Le méthane de houille va devenir l’une des composantes du mix énergétique africain

(Ecofin Hebdo) - Le méthane de houille ou gaz de houille (CBM) est ce combustible qu’on retrouve en surface des mines de charbon, avant le début de l’exploitation minière. Chargé jusqu’à 90% de méthane, il entrainait autrefois des explosions dans les mines de charbon. Plus tard, vers la seconde moitié du XXe siècle, la technique de dégazage des mines a permis de réduire considérablement les risques liés à ces accidents.

Et depuis près de 40 ans, le combustible est utilisé dans la production d’électricité. Etant donné que l’Afrique fournit 4% de la production mondiale de charbon, le combustible offre une chance à plusieurs pays du continent de réduire leurs difficultés d’approvisionnement électrique, de diversifier le bouquet énergétique et d’éliminer un gaz terriblement nocif pour le climat.

 

Etat des lieux

Le gaz de houille constitue, pour plusieurs régions du monde, une ressource susceptible de renforcer la sécurité d’approvisionnement gazier / électrique et la compétitivité industrielle. Actuellement, c’est une énergie, qui pèse moins de 1% dans le mix énergétique mondial. C’est aussi une alternative nouvelle qui, jusqu’ici, a fait l’objet de très peu de recherches par rapport à ses concurrentes. « Bien que la part du méthane de houille dans le mix énergétique total soit encore modeste, il possède un énorme potentiel pour l'avenir », fait remarquer la société parapétrolière américaine Halliburton.

DONNÉES FOURNIES:
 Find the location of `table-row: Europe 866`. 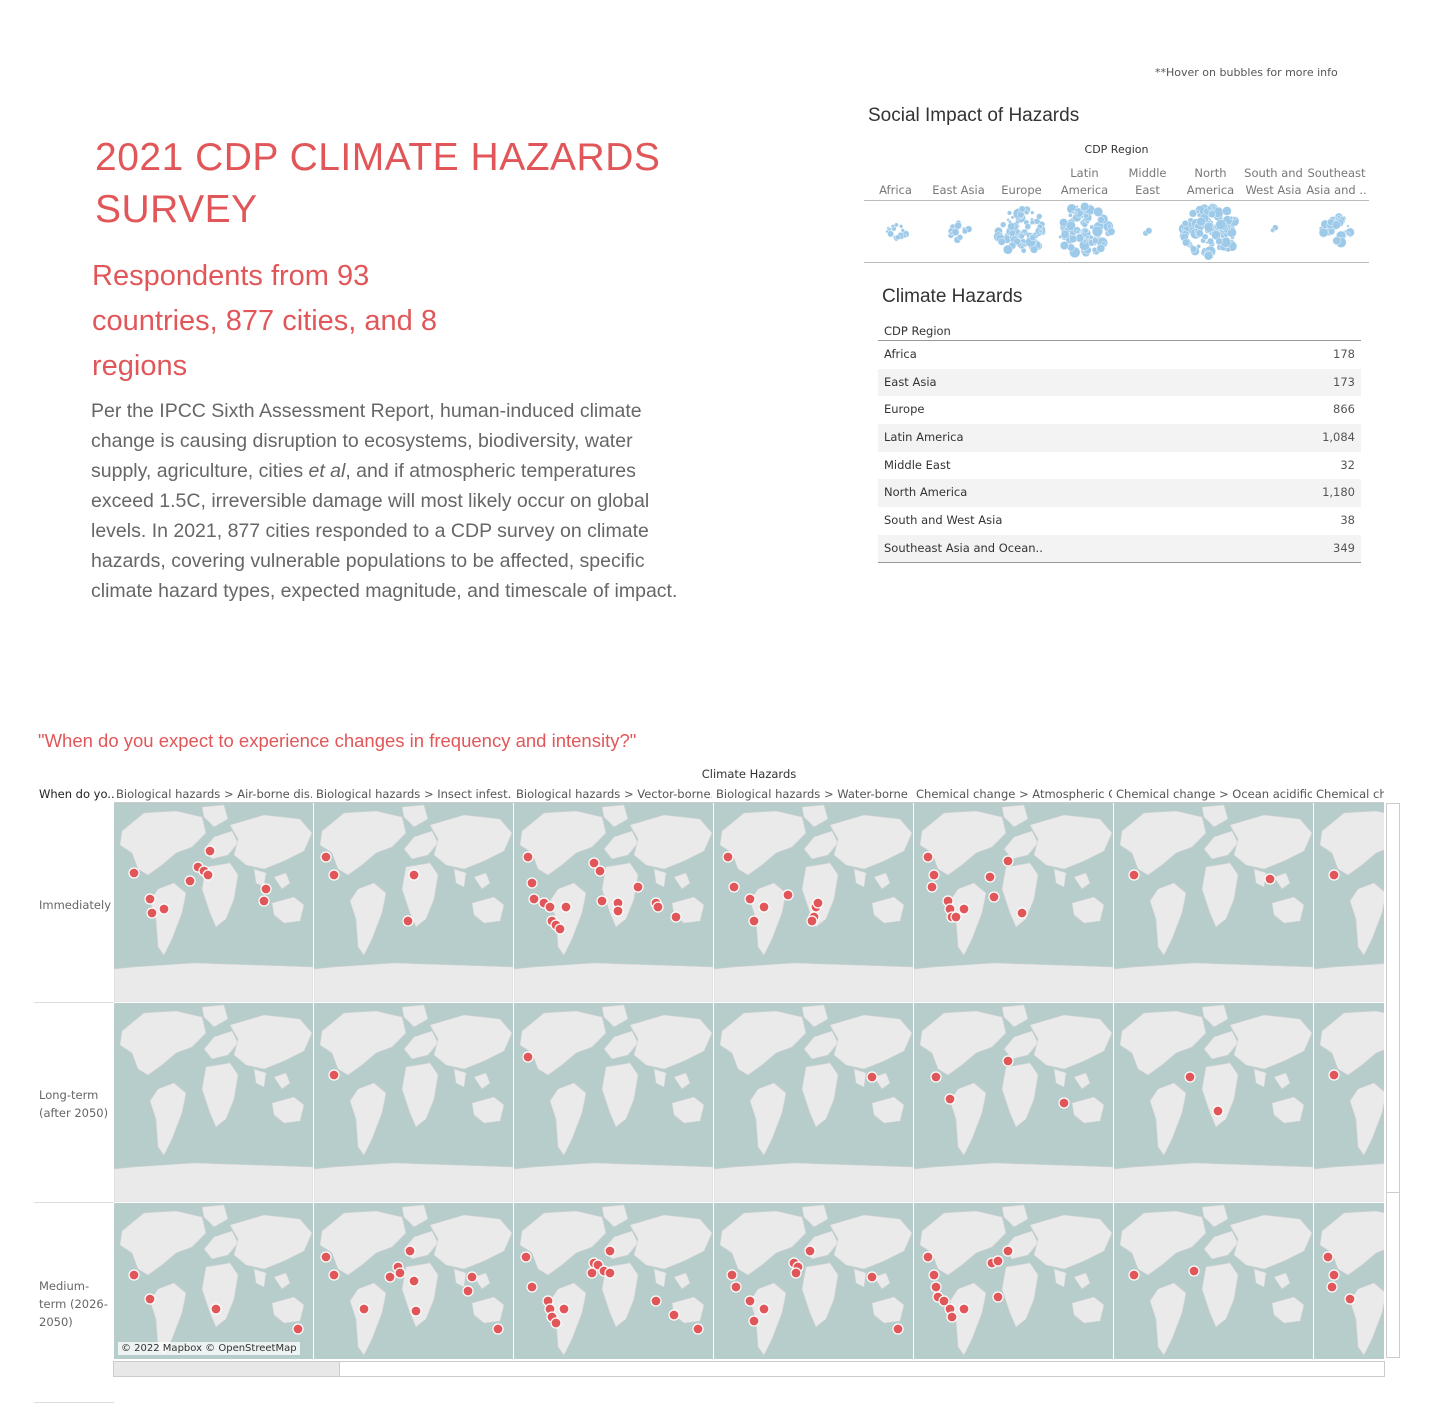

LISTE DES TÂCHES:
a) Transcrivez fidèlement le passage de l'extrait sur le méthane de houille qui va de « Le méthane de houille va » jusqu'à « pour le climat. » inclus.
b) D'après l'extrait sur le méthane de houille, quelle part de la production mondiale de charbon l'Afrique fournit-elle ?
c) Prolongez l'extrait sur le méthane de houille à partir de sa dernière phrase.
Les lignes ne jouent ici aucun rôle.

RÉPONSES RÉDIGÉES:
a)
Le méthane de houille va devenir l’une des composantes du mix énergétique africain

(Ecofin Hebdo) - Le méthane de houille ou gaz de houille (CBM) est ce combustible qu’on retrouve en surface des mines de charbon, avant le début de l’exploitation minière. Chargé jusqu’à 90% de méthane, il entrainait autrefois des explosions dans les mines de charbon. Plus tard, vers la seconde moitié du XXe siècle, la technique de dégazage des mines a permis de réduire considérablement les risques liés à ces accidents.

Et depuis près de 40 ans, le combustible est utilisé dans la production d’électricité. Etant donné que l’Afrique fournit 4% de la production mondiale de charbon, le combustible offre une chance à plusieurs pays du continent de réduire leurs difficultés d’approvisionnement électrique, de diversifier le bouquet énergétique et d’éliminer un gaz terriblement nocif pour le climat.

b) L'Afrique fournit 4 % de la production mondiale de charbon.

c)
« Bien que la part du méthane de houille dans le mix énergétique total soit encore modeste, il possède un énorme potentiel pour l'avenir », fait remarquer la société parapétrolière américaine Halliburton.

Pour le célèbre ingénieur en géophysique américain Joe Awny, « le CBM pourrait un jour se développer pour devenir, non plus un simple complément au gaz naturel conventionnel, mais une source principale de gaz. Il aura probablement une importance majeure pour les Etats-Unis, la Chine, le Canada, la Russie, l’Inde la Pologne, l’Afrique du Sud, le Zimbabwe, ainsi que pour d’autres pays, en tant que principale source d’approvisionnement en gaz ». Les trois premiers pays cités plus haut contrôlent à eux seuls 80% des réserves mondiales de CBM et en sont les principaux producteurs.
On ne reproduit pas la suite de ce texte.